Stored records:
=== Begin Enclosure ===
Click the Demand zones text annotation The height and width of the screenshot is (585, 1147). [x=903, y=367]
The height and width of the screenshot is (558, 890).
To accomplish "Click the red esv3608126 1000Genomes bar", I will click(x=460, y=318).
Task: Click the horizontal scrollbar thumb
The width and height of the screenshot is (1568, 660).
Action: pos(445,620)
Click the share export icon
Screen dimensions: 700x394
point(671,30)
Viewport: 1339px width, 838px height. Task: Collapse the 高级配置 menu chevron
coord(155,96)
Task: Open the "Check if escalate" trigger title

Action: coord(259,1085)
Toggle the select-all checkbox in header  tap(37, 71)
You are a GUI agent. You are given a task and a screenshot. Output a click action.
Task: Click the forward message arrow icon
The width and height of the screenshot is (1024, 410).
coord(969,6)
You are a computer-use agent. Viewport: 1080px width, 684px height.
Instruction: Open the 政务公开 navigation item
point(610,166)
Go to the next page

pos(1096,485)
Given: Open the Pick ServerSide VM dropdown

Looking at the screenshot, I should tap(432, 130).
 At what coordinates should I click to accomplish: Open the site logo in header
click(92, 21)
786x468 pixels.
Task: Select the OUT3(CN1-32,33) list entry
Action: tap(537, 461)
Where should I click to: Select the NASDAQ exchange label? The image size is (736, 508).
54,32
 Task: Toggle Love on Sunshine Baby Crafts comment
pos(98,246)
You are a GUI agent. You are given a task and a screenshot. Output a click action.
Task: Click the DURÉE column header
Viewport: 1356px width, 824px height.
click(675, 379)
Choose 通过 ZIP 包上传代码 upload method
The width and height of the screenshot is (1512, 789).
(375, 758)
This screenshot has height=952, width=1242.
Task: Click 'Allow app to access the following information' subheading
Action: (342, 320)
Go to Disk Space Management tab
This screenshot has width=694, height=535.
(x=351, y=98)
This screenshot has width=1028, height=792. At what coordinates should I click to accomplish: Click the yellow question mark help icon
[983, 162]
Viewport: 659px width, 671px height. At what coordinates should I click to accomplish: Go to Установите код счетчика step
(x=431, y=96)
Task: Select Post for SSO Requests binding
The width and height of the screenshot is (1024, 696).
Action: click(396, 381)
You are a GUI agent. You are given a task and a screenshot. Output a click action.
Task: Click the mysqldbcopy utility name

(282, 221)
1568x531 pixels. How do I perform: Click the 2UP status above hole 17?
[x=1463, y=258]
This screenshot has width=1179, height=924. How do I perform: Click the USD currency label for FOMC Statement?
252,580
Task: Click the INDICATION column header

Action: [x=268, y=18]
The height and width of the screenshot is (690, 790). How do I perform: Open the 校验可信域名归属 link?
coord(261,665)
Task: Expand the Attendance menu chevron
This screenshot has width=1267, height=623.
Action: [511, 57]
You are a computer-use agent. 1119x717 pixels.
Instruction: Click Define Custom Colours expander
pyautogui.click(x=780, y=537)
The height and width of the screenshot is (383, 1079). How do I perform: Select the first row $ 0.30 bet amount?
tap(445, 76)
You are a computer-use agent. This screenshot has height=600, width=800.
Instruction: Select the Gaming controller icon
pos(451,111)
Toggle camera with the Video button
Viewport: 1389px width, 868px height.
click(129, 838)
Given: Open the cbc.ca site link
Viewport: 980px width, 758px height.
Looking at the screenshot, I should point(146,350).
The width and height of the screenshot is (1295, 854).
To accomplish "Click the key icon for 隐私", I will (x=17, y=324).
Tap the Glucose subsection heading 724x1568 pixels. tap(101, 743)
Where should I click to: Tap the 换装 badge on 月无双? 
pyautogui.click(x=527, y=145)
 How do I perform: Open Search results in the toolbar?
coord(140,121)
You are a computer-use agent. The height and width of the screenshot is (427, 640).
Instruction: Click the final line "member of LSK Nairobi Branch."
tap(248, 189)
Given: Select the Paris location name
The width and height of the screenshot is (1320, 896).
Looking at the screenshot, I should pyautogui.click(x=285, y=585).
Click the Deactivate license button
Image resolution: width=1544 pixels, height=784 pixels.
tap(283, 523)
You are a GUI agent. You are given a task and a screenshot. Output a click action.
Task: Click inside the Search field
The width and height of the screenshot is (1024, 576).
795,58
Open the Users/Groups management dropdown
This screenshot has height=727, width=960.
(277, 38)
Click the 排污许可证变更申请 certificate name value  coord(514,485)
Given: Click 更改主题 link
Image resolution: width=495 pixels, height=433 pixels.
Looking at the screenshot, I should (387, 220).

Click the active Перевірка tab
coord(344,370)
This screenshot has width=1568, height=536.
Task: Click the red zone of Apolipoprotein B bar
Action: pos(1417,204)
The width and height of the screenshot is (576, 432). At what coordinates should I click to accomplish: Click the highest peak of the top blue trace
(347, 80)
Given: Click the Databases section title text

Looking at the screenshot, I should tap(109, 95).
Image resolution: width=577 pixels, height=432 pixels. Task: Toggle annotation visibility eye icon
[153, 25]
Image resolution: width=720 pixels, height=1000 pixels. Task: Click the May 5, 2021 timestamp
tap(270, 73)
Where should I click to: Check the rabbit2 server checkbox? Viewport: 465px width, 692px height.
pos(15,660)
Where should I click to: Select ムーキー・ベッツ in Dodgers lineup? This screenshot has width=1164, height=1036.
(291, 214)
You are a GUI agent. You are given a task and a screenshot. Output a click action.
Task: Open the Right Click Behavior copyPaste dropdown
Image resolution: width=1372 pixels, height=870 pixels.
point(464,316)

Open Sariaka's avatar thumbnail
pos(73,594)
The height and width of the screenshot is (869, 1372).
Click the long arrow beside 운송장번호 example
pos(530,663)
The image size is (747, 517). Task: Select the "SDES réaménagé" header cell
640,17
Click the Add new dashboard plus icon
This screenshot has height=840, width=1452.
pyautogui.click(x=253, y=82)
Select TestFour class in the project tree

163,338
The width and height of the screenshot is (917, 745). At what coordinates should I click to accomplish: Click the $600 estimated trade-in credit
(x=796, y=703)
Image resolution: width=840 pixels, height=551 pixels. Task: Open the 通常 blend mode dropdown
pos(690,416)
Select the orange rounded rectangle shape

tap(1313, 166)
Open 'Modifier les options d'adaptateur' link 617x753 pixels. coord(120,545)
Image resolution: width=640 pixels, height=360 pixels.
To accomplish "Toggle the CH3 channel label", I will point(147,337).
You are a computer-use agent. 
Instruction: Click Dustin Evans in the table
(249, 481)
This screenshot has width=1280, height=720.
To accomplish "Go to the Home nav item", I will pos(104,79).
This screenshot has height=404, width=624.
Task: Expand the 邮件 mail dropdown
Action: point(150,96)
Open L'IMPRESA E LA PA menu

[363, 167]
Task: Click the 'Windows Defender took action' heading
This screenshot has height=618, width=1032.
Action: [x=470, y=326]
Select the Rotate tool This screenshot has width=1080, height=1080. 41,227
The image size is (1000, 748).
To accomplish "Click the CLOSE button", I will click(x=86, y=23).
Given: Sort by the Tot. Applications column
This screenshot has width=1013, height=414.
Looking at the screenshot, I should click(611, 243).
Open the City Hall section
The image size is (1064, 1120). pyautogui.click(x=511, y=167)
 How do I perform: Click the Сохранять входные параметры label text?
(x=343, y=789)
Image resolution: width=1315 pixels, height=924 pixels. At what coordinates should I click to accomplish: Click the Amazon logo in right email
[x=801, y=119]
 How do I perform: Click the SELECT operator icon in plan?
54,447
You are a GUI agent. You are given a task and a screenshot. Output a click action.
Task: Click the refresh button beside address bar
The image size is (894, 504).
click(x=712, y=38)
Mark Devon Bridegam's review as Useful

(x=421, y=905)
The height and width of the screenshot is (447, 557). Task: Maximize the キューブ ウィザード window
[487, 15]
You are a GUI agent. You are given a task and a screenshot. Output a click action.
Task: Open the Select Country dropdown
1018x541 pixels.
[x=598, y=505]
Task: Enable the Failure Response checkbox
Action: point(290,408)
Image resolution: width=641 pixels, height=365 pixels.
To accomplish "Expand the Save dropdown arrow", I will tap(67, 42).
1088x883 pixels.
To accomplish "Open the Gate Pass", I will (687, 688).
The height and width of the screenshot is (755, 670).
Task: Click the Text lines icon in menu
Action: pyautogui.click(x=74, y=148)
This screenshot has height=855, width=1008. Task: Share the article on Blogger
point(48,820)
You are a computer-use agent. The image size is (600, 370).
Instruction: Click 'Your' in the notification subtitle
=== End Enclosure ===
> TO DO:
Set down, unchanged, only those lines above that fall between the line with "Instruction: Open the 政务公开 navigation item" and the line with "Task: Click the DURÉE column header", the two end lines included.

> TASK RESULT:
Instruction: Open the 政务公开 navigation item
point(610,166)
Go to the next page

pos(1096,485)
Given: Open the Pick ServerSide VM dropdown

Looking at the screenshot, I should tap(432, 130).
 At what coordinates should I click to accomplish: Open the site logo in header
click(92, 21)
786x468 pixels.
Task: Select the OUT3(CN1-32,33) list entry
Action: tap(537, 461)
Where should I click to: Select the NASDAQ exchange label? The image size is (736, 508).
54,32
 Task: Toggle Love on Sunshine Baby Crafts comment
pos(98,246)
You are a GUI agent. You are given a task and a screenshot. Output a click action.
Task: Click the DURÉE column header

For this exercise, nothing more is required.